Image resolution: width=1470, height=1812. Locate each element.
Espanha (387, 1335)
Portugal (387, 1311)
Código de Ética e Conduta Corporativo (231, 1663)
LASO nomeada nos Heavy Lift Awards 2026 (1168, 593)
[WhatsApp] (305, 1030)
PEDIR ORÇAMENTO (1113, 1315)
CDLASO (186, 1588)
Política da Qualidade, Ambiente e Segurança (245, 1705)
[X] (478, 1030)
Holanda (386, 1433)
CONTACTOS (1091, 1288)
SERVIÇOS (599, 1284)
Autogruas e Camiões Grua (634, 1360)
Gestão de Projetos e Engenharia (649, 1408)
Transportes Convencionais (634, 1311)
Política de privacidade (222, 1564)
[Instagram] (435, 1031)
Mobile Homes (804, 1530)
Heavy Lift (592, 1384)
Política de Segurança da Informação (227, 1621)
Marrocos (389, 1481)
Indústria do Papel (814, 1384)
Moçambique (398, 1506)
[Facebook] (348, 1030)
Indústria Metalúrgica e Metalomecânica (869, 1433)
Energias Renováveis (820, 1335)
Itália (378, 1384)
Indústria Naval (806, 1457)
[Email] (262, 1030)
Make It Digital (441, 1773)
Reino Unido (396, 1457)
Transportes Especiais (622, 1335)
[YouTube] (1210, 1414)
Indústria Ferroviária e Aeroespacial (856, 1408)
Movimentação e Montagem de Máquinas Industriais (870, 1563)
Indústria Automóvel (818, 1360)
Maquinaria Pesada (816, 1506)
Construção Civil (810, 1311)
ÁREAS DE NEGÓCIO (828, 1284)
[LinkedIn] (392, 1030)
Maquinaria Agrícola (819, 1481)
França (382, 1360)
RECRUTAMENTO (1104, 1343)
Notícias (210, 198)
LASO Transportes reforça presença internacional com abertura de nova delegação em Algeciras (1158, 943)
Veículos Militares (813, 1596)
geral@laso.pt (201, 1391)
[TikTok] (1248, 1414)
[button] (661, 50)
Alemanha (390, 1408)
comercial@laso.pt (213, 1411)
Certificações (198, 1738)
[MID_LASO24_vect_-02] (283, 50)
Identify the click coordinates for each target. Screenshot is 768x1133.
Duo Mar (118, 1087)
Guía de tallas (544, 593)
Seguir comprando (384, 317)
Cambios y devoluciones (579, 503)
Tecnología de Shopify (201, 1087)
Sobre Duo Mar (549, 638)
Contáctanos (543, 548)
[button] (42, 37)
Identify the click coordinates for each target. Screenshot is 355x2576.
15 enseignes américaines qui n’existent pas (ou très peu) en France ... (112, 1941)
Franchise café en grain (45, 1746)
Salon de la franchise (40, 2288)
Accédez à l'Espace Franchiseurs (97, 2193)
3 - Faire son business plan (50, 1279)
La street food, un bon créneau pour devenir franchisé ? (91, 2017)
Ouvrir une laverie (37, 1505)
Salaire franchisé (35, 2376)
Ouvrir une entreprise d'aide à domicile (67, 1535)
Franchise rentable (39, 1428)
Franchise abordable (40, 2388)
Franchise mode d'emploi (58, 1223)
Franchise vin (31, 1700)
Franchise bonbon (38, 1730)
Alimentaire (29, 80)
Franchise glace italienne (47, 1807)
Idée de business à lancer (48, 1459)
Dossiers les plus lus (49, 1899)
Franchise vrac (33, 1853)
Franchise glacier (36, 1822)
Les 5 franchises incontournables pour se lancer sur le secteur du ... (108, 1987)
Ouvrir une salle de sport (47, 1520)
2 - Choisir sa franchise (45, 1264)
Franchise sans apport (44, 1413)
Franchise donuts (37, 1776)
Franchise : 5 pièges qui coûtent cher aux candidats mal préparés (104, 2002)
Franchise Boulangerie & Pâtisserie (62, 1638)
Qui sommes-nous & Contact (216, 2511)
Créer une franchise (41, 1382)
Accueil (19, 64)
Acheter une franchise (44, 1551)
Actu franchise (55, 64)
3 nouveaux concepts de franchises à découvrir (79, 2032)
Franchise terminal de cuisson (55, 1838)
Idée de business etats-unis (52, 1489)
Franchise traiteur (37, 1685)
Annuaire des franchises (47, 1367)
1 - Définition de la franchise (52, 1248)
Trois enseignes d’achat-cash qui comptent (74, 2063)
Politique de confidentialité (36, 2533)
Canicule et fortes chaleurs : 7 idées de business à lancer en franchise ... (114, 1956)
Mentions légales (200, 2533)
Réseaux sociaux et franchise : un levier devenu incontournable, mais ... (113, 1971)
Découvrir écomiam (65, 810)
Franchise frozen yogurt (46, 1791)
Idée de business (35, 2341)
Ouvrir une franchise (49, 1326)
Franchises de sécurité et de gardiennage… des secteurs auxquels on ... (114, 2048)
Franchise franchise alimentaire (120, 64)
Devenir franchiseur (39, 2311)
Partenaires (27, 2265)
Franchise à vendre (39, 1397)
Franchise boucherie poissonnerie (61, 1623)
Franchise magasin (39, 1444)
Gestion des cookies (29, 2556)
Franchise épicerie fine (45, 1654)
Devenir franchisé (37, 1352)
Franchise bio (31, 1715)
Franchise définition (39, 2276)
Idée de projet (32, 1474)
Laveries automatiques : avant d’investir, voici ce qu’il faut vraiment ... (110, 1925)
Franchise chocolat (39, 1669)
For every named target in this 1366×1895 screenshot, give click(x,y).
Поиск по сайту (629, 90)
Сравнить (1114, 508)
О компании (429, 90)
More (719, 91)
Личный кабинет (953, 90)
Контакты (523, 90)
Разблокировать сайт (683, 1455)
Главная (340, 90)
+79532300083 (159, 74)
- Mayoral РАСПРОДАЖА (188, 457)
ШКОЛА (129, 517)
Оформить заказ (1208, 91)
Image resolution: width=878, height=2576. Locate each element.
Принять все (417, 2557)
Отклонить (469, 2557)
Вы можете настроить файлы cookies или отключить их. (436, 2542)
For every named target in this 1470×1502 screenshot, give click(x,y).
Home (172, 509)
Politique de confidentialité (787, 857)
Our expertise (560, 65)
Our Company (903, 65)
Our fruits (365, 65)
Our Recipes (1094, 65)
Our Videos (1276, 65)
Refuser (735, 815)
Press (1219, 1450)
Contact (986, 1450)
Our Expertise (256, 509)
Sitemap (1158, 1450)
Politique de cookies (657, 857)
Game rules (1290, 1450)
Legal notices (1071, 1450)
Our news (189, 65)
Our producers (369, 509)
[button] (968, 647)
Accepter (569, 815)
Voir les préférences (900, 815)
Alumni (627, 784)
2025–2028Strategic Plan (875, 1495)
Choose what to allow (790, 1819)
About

--------

§ TASK STATEMENT
Word for word, write out every entry shown above.

§ RESPONSE TO THIS EXERCISE
Image resolution: width=1470, height=1812. Locate each element.
Espanha (387, 1335)
Portugal (387, 1311)
Código de Ética e Conduta Corporativo (231, 1663)
LASO nomeada nos Heavy Lift Awards 2026 (1168, 593)
[WhatsApp] (305, 1030)
PEDIR ORÇAMENTO (1113, 1315)
CDLASO (186, 1588)
Política da Qualidade, Ambiente e Segurança (245, 1705)
[X] (478, 1030)
Holanda (386, 1433)
CONTACTOS (1091, 1288)
SERVIÇOS (599, 1284)
Autogruas e Camiões Grua (634, 1360)
Gestão de Projetos e Engenharia (649, 1408)
Transportes Convencionais (634, 1311)
Política de privacidade (222, 1564)
[Instagram] (435, 1031)
Mobile Homes (804, 1530)
Heavy Lift (592, 1384)
Política de Segurança da Informação (227, 1621)
Marrocos (389, 1481)
Indústria do Papel (814, 1384)
Moçambique (398, 1506)
[Facebook] (348, 1030)
Indústria Metalúrgica e Metalomecânica (869, 1433)
Energias Renováveis (820, 1335)
Itália (378, 1384)
Indústria Naval (806, 1457)
[Email] (262, 1030)
Make It Digital (441, 1773)
Reino Unido (396, 1457)
Transportes Especiais (622, 1335)
[YouTube] (1210, 1414)
Indústria Ferroviária e Aeroespacial (856, 1408)
Movimentação e Montagem de Máquinas Industriais (870, 1563)
Indústria Automóvel (818, 1360)
Maquinaria Pesada (816, 1506)
Construção Civil (810, 1311)
ÁREAS DE NEGÓCIO (828, 1284)
[LinkedIn] (392, 1030)
Maquinaria Agrícola (819, 1481)
França (382, 1360)
RECRUTAMENTO (1104, 1343)
Notícias (210, 198)
LASO Transportes reforça presença internacional com abertura de nova delegação em Algeciras (1158, 943)
Veículos Militares (813, 1596)
geral@laso.pt (201, 1391)
[TikTok] (1248, 1414)
[button] (661, 50)
Alemanha (390, 1408)
comercial@laso.pt (213, 1411)
Certificações (198, 1738)
[MID_LASO24_vect_-02] (283, 50)
Identify the click coordinates for each target. Screenshot is 768x1133.
Duo Mar (118, 1087)
Guía de tallas (544, 593)
Seguir comprando (384, 317)
Cambios y devoluciones (579, 503)
Tecnología de Shopify (201, 1087)
Sobre Duo Mar (549, 638)
Contáctanos (543, 548)
[button] (42, 37)
Identify the click coordinates for each target. Screenshot is 355x2576.
15 enseignes américaines qui n’existent pas (ou très peu) en France ... (112, 1941)
Franchise café en grain (45, 1746)
Salon de la franchise (40, 2288)
Accédez à l'Espace Franchiseurs (97, 2193)
3 - Faire son business plan (50, 1279)
La street food, un bon créneau pour devenir franchisé ? (91, 2017)
Ouvrir une laverie (37, 1505)
Salaire franchisé (35, 2376)
Ouvrir une entreprise d'aide à domicile (67, 1535)
Franchise rentable (39, 1428)
Franchise abordable (40, 2388)
Franchise mode d'emploi (58, 1223)
Franchise vin (31, 1700)
Franchise bonbon (38, 1730)
Alimentaire (29, 80)
Franchise glace italienne (47, 1807)
Idée de business à lancer (48, 1459)
Dossiers les plus lus (49, 1899)
Franchise vrac (33, 1853)
Franchise glacier (36, 1822)
Les 5 franchises incontournables pour se lancer sur le secteur du ... (108, 1987)
Ouvrir une salle de sport (47, 1520)
2 - Choisir sa franchise (45, 1264)
Franchise sans apport (44, 1413)
Franchise donuts (37, 1776)
Franchise : 5 pièges qui coûtent cher aux candidats mal préparés (104, 2002)
Franchise Boulangerie & Pâtisserie (62, 1638)
Qui sommes-nous & Contact (216, 2511)
Créer une franchise (41, 1382)
Accueil (19, 64)
Acheter une franchise (44, 1551)
Actu franchise (55, 64)
3 nouveaux concepts de franchises à découvrir (79, 2032)
Franchise terminal de cuisson (55, 1838)
Idée de business etats-unis (52, 1489)
Franchise traiteur (37, 1685)
Annuaire des franchises (47, 1367)
1 - Définition de la franchise (52, 1248)
Trois enseignes d’achat-cash qui comptent (74, 2063)
Politique de confidentialité (36, 2533)
Canicule et fortes chaleurs : 7 idées de business à lancer en franchise ... (114, 1956)
Mentions légales (200, 2533)
Réseaux sociaux et franchise : un levier devenu incontournable, mais ... (113, 1971)
Découvrir écomiam (65, 810)
Franchise frozen yogurt (46, 1791)
Idée de business (35, 2341)
Ouvrir une franchise (49, 1326)
Franchises de sécurité et de gardiennage… des secteurs auxquels on ... (114, 2048)
Franchise franchise alimentaire (120, 64)
Devenir franchiseur (39, 2311)
Partenaires (27, 2265)
Franchise à vendre (39, 1397)
Franchise boucherie poissonnerie (61, 1623)
Franchise magasin (39, 1444)
Gestion des cookies (29, 2556)
Franchise épicerie fine (45, 1654)
Devenir franchisé (37, 1352)
Franchise bio (31, 1715)
Franchise définition (39, 2276)
Idée de projet (32, 1474)
Laveries automatiques : avant d’investir, voici ce qu’il faut vraiment ... (110, 1925)
Franchise chocolat (39, 1669)
For every named target in this 1366×1895 screenshot, give click(x,y).
Поиск по сайту (629, 90)
Сравнить (1114, 508)
О компании (429, 90)
More (719, 91)
Личный кабинет (953, 90)
Контакты (523, 90)
Разблокировать сайт (683, 1455)
Главная (340, 90)
+79532300083 (159, 74)
- Mayoral РАСПРОДАЖА (188, 457)
ШКОЛА (129, 517)
Оформить заказ (1208, 91)
Image resolution: width=878, height=2576. Locate each element.
Принять все (417, 2557)
Отклонить (469, 2557)
Вы можете настроить файлы cookies или отключить их. (436, 2542)
For every named target in this 1470×1502 screenshot, give click(x,y).
Home (172, 509)
Politique de confidentialité (787, 857)
Our expertise (560, 65)
Our Company (903, 65)
Our fruits (365, 65)
Our Recipes (1094, 65)
Our Videos (1276, 65)
Refuser (735, 815)
Press (1219, 1450)
Contact (986, 1450)
Our Expertise (256, 509)
Sitemap (1158, 1450)
Politique de cookies (657, 857)
Game rules (1290, 1450)
Legal notices (1071, 1450)
Our news (189, 65)
Our producers (369, 509)
[button] (968, 647)
Accepter (569, 815)
Voir les préférences (900, 815)
Alumni (627, 784)
2025–2028Strategic Plan (875, 1495)
Choose what to allow (790, 1819)
About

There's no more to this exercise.